Entries by Steve Nicholls (8)
More normal Verito
Verito on 5x4 @ f8 Foma 200 in FX1. I focussed by stopping way down and focussing to get the sharpest image then opening the studio shutter until the degree of softness is apparent on the GG. What ever that aperture is I adjust the exposure accordingly. The groundglass is always slightly more diffuse than the actual film, not by much though.
I shot this yesterday as a means of futher education in the use of a rather amazing lens - a 9" Verito. I want to learn how to use it in a manner that doesn't just rely on the SF aspects.. I shot this at about f11.
Steve
Ervin
This is a portrait I shot recently of a friend of mine who I recently introduced to LF photography. Ervin is a sculptor and kind enough to sit for me. This was taken with the front element only of a brass portrait lens wide open. Well no waterhouse stop fitted. Shot on 5x4.


More fuzzy glass
I shot these as an experiment to see how the two lenses would behave.
The tight shot is done with the front element only of a Quick Acting 8 Portrait lens - wide open
and the second shot is the Petzval front barrel married to a Verito Rear barrel with a studio shutter in between. The second shot has a rather dirty neg :) but it is only at this stage an experiment.

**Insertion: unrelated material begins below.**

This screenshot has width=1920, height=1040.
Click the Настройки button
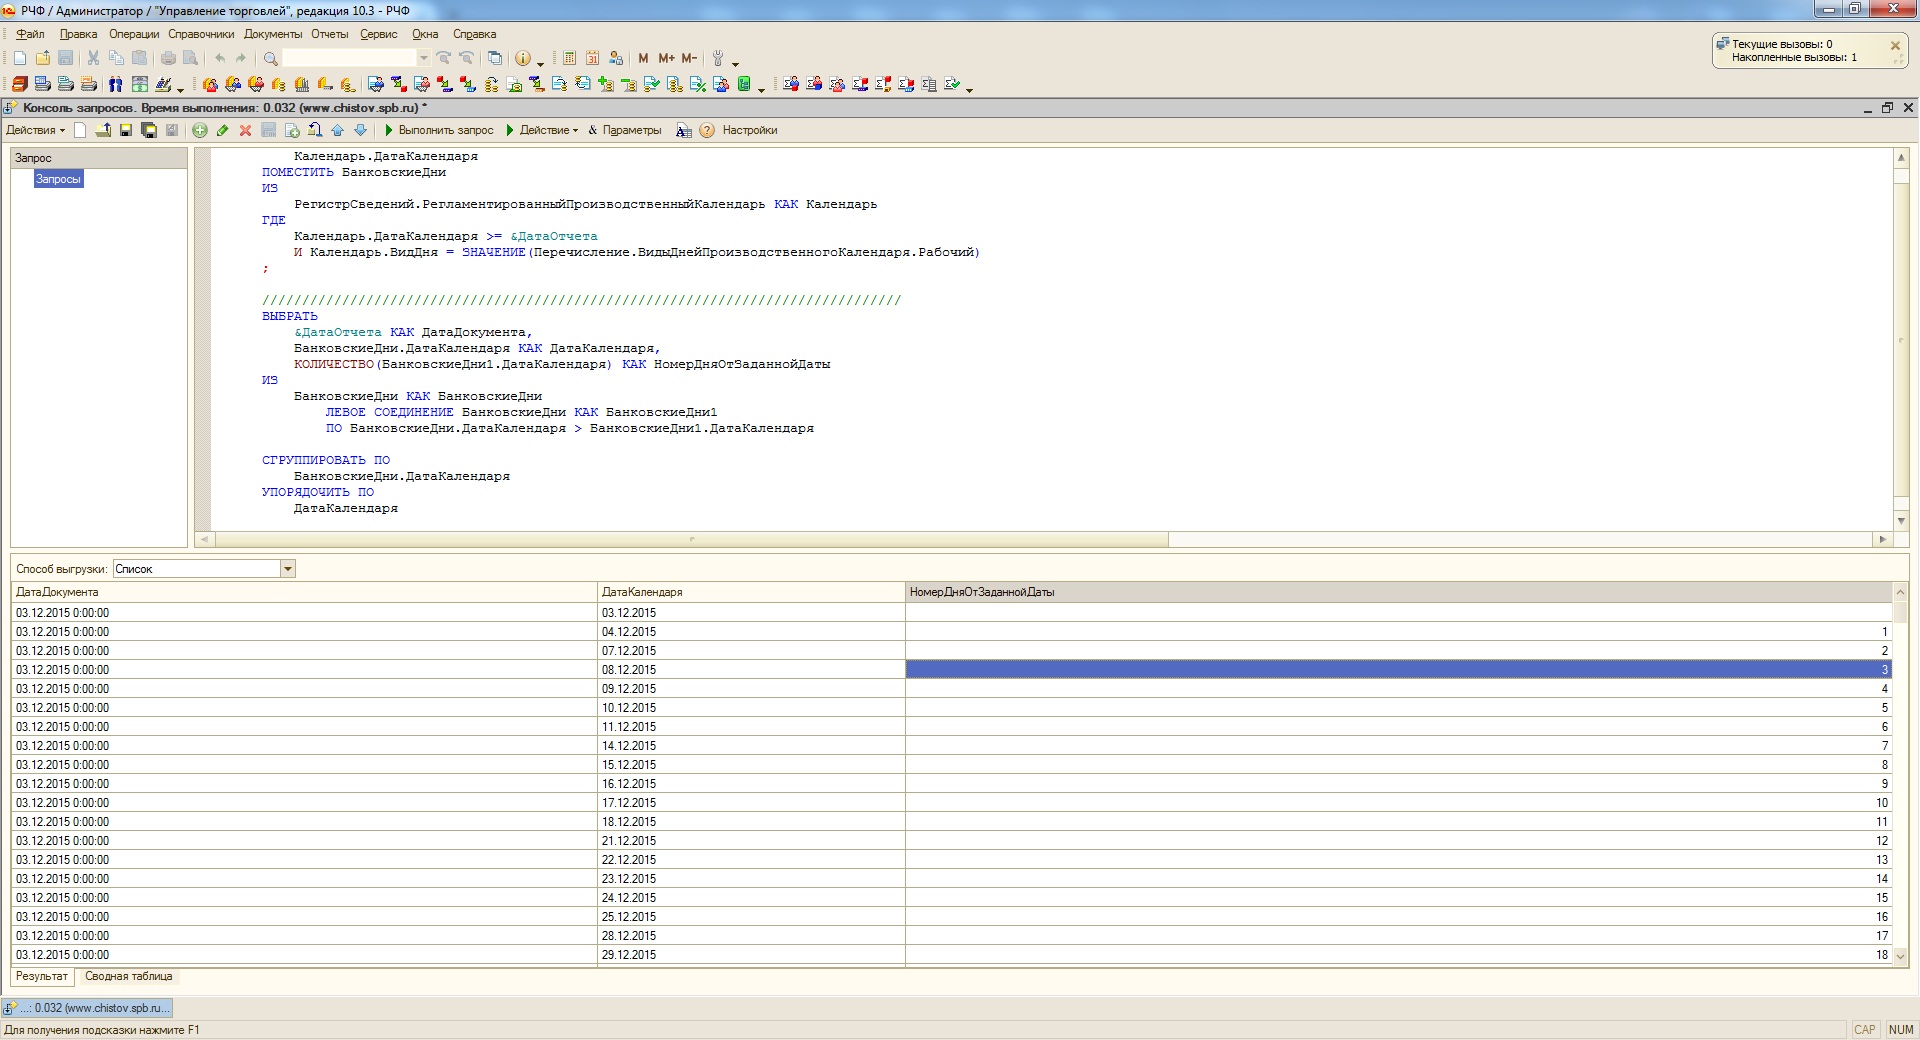pos(749,130)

Wollensak Series A - I think?
When i acquired my Verito from Jim he offered me the front and rear barrels to another lens that also used the same studio shutter as the Verito. Naturally for the small additional cost I gladly accepted his kind offer. This image is done with the [I'll call it a Wollensak Series A] Wolly in an attempt to step away from the clinical landscape style I have done in the past. It is a very hard task to use a Petzval like this one in a landscape and not have too much of the radial blur happening in the background. While this lens is a Petzval it is a 9" and on 5x4 the swirlies may not be so prominent as say a 5x7 or 10x8. With the discussion on pictorialism happening on Largeformatphotography I felt inspired to see what would happen with this lens in a ladscape instead of a portrait situation.